Stored dataset items
◇ ◇ ◇ ◇

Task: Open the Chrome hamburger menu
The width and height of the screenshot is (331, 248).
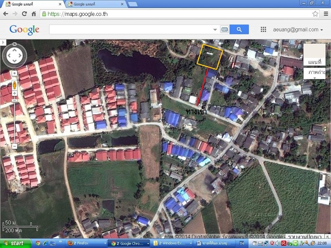Action: point(326,14)
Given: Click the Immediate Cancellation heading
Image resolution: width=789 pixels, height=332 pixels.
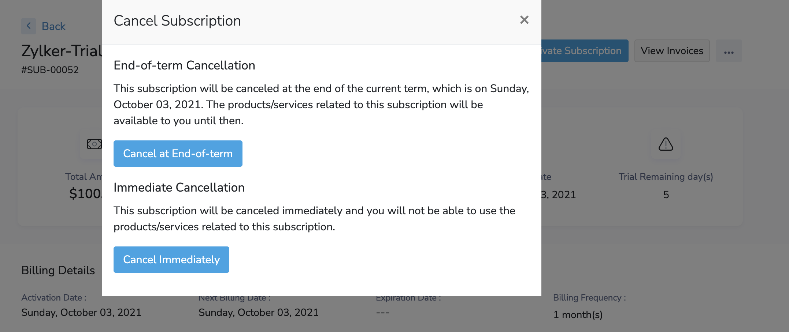Looking at the screenshot, I should pyautogui.click(x=179, y=188).

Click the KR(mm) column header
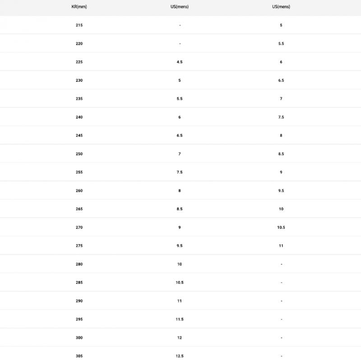point(79,7)
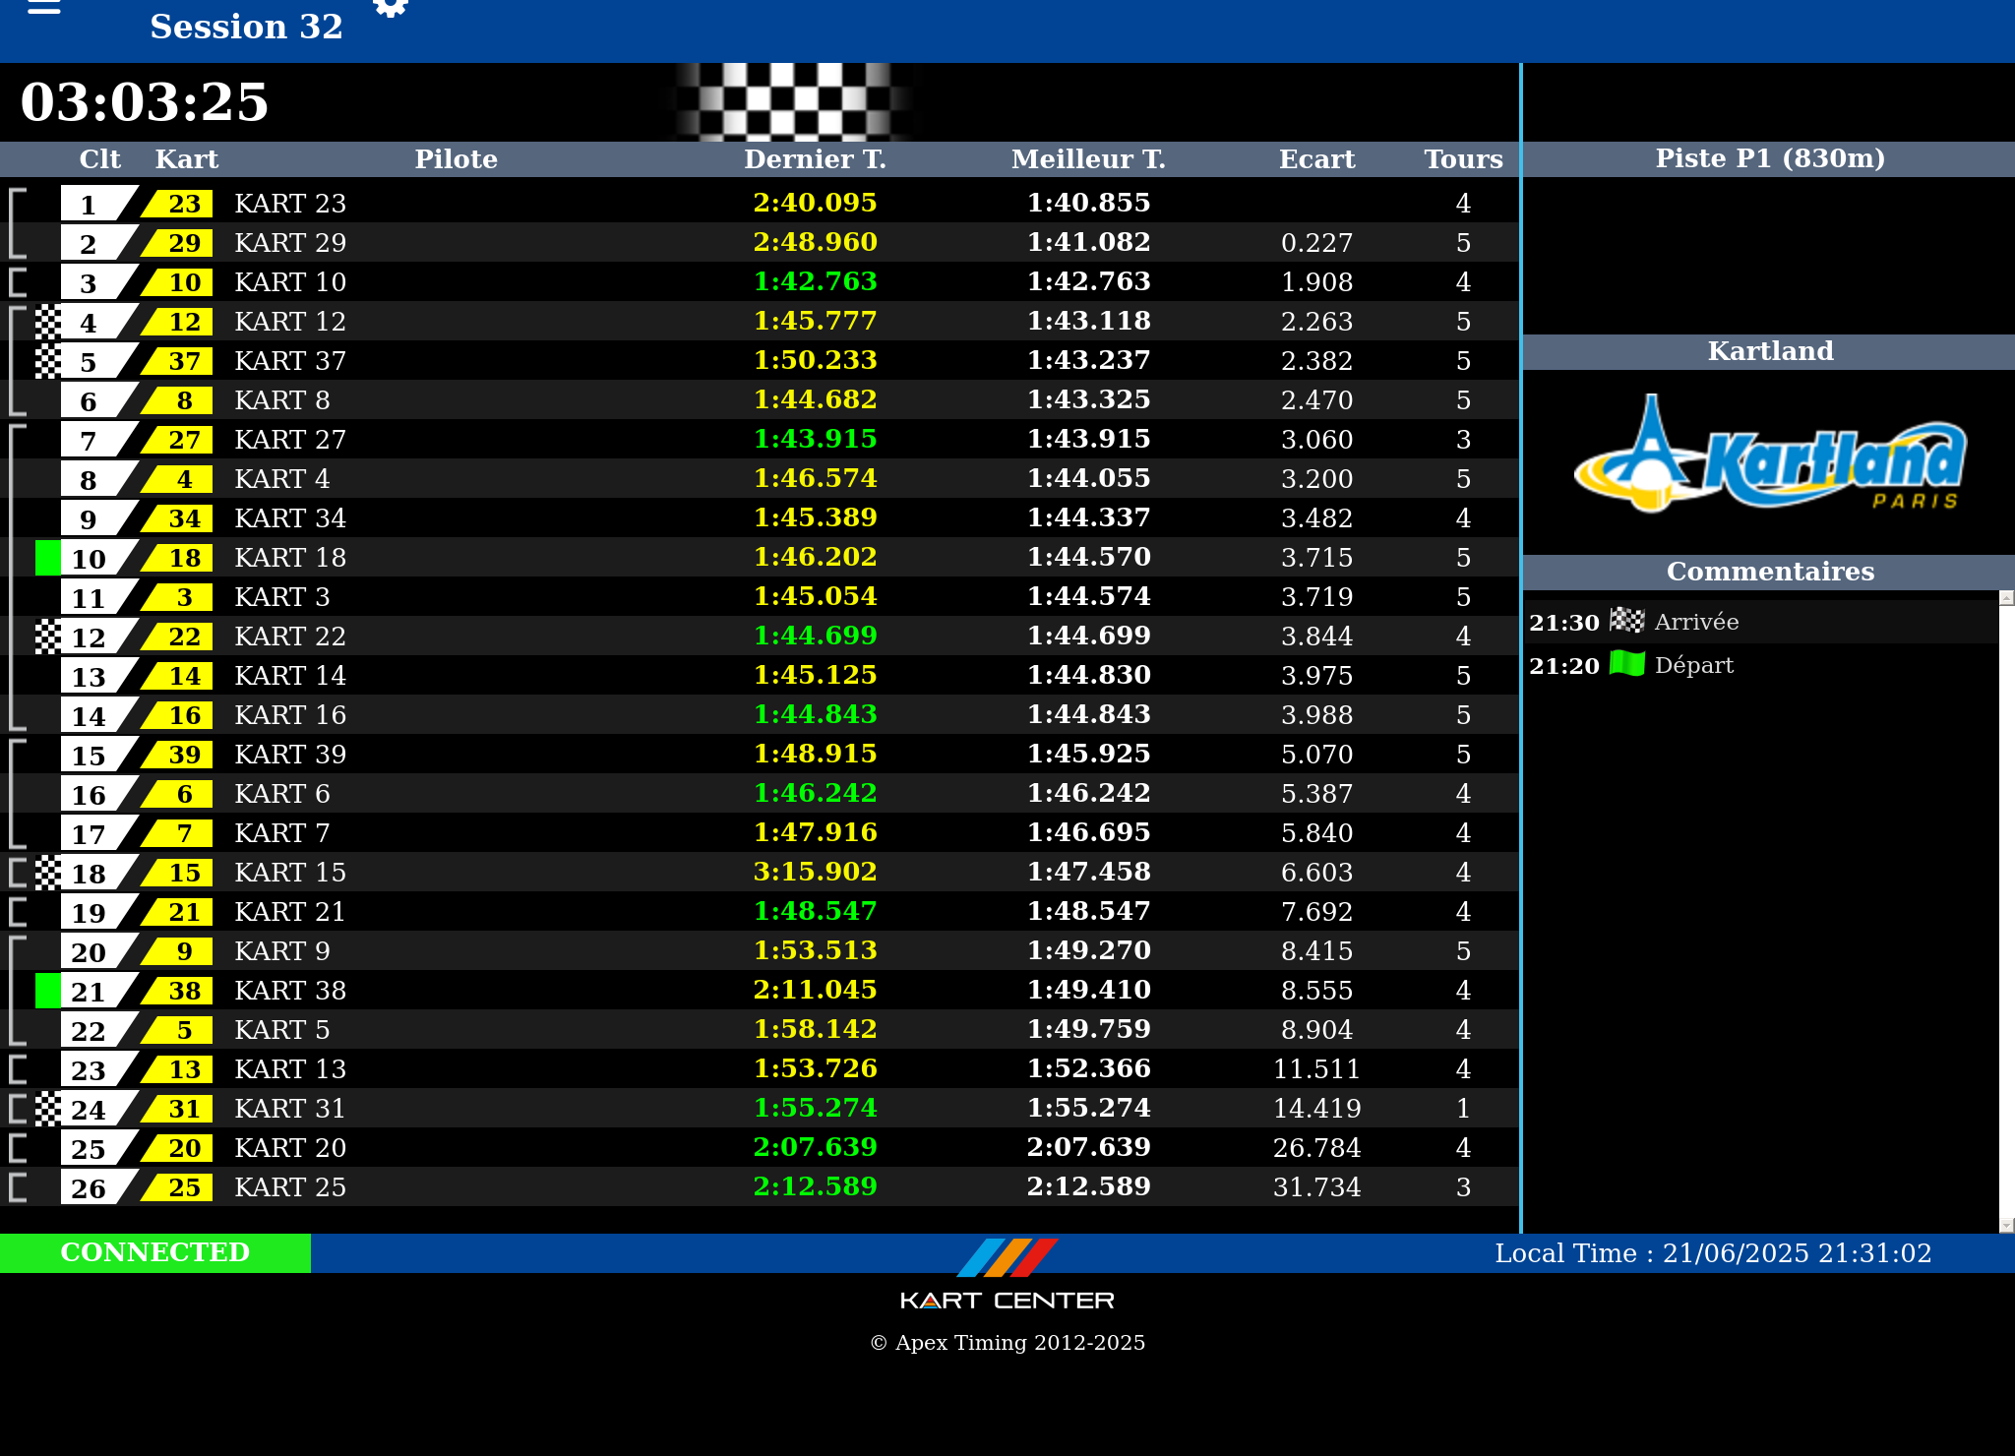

◇ ◇ ◇ ◇

_SET TASK_
Return every line of the items above word for word, leaving out the pictures.

_REPLY TO THE EXERCISE_
Task: Open the Chrome hamburger menu
The width and height of the screenshot is (331, 248).
Action: point(326,14)
Given: Click the Immediate Cancellation heading
Image resolution: width=789 pixels, height=332 pixels.
Looking at the screenshot, I should pyautogui.click(x=179, y=188).

Click the KR(mm) column header
point(79,7)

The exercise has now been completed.